10 Possible Reasons Public Health Communication Strategies on Behaviour Change May be Failing: An introduction to the 2-6-10 Slot Model.© « drnyashamboti
By Nyasha Mboti
University of KwaZulu Natal
Abstract
Every year many millions of dollars are spent on programmes and strategies to motivate ‘at-risk’ populations to ‘change’ their ‘behaviour’. At issue in this paper is the efficacy of such programmes and strategies. The “2-6-10 slot model” is a simple algorithm I have built to explain some of the seemingly obvious failures of Public Health interventions in Africa targeted at so-called ‘Behaviour Change’, specifically in the domain of HIV and AIDS campaigns. The model is draws on unanswered questions about ‘Behaviour Change’ programmes and strategies and is meant to be a critical commentary on the strategic assumptions of such programmes.
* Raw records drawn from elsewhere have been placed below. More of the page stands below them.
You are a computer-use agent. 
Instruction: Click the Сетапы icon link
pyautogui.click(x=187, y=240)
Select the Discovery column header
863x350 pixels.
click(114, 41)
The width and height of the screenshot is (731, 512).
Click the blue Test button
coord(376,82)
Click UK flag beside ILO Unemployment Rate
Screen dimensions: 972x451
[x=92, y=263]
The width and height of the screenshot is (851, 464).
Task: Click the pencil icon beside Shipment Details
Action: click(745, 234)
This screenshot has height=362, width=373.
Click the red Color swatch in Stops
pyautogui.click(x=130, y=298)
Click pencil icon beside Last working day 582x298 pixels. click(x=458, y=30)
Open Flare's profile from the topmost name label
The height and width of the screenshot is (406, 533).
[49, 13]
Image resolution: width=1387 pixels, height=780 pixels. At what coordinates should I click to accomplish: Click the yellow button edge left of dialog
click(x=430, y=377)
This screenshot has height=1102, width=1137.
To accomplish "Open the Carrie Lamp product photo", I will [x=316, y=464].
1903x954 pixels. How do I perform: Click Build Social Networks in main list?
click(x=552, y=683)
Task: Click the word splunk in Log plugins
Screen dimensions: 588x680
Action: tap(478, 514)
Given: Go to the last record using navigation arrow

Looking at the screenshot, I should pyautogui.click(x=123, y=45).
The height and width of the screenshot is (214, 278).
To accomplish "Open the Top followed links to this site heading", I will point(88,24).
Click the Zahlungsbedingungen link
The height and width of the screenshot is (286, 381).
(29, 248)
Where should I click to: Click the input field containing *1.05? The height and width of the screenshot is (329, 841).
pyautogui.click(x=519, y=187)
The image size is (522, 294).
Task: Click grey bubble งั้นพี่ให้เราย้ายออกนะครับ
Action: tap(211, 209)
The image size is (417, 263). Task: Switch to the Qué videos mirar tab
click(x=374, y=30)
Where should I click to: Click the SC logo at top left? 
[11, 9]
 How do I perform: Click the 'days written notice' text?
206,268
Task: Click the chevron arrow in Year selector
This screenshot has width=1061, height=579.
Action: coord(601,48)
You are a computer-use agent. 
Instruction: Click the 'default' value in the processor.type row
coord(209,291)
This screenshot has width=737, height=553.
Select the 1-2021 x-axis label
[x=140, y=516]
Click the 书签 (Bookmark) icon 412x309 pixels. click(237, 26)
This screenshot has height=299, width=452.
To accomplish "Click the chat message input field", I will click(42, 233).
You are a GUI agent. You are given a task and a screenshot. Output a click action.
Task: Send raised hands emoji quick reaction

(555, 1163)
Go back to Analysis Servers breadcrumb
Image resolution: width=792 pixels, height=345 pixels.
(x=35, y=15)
In building the model, I argue that the notion of ‘Behaviour Change’ is too vague, sometimes to the point of uselessness. As such, the model asks the questions that public health opinion leaders seldom or never ask. The 2-6-10 slot model focuses on the interventions targeted at so-called ‘multi-partnerism’ and the efforts to motivate people to ‘stick to one partner’. It uses ‘slots’ to describe, characterise and reflect on the gaps that conventional Public Health strategies have failed to explain or fill. The model suggests the adoption of more evidence-based modelling of Public Health strategies as opposed to ones that are largely assumption-led. The 2-6-10 slot model is so-called because it comprises of diagrams, or empty slots, that begin at 2 and increase to 6, 10 and so on. The increase in slots represents the increase in failure of a respective public health intervention.